_Aim of the exercise_
Leave out the lines before the one with "The image size"; output that line and all remaining lines of the records exactly.

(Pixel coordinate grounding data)
---
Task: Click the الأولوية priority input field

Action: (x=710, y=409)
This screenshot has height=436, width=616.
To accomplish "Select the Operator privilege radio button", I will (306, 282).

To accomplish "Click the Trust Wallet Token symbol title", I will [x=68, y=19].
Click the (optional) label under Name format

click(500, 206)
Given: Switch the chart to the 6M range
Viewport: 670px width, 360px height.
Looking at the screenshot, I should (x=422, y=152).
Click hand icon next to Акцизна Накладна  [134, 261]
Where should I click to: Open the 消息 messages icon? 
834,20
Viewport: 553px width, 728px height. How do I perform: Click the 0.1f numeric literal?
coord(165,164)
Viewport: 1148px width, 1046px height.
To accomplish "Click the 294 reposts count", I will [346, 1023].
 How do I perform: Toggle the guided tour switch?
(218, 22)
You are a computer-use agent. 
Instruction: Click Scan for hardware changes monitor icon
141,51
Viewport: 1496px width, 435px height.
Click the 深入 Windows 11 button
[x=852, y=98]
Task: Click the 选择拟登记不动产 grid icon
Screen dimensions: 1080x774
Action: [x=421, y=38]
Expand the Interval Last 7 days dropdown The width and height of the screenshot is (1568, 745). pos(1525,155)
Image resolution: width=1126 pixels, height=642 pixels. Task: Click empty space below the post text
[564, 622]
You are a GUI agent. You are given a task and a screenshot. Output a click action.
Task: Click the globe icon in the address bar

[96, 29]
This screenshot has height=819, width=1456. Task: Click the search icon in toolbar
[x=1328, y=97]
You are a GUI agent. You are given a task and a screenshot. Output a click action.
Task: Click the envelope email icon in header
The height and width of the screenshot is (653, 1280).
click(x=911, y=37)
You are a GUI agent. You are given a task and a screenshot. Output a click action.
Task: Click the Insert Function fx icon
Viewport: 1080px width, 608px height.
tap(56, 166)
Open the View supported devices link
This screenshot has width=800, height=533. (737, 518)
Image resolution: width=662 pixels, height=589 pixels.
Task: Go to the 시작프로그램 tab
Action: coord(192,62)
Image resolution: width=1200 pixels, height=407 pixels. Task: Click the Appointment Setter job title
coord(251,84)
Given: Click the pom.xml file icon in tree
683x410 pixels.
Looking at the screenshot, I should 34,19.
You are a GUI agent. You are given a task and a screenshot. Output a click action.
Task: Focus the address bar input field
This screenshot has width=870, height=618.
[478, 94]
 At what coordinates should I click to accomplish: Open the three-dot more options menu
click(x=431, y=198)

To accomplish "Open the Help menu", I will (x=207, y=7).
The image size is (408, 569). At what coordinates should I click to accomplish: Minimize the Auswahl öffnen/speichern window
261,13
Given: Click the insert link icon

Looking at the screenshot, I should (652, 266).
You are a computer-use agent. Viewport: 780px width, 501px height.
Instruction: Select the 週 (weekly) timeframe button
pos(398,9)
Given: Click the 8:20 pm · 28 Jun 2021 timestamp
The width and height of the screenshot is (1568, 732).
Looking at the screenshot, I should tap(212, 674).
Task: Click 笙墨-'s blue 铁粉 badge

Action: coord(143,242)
---
_Reply_
The image size is (408, 569). At what coordinates should I click to accomplish: Minimize the Auswahl öffnen/speichern window
261,13
Given: Click the insert link icon

Looking at the screenshot, I should (652, 266).
You are a computer-use agent. Viewport: 780px width, 501px height.
Instruction: Select the 週 (weekly) timeframe button
pos(398,9)
Given: Click the 8:20 pm · 28 Jun 2021 timestamp
The width and height of the screenshot is (1568, 732).
Looking at the screenshot, I should tap(212, 674).
Task: Click 笙墨-'s blue 铁粉 badge

Action: coord(143,242)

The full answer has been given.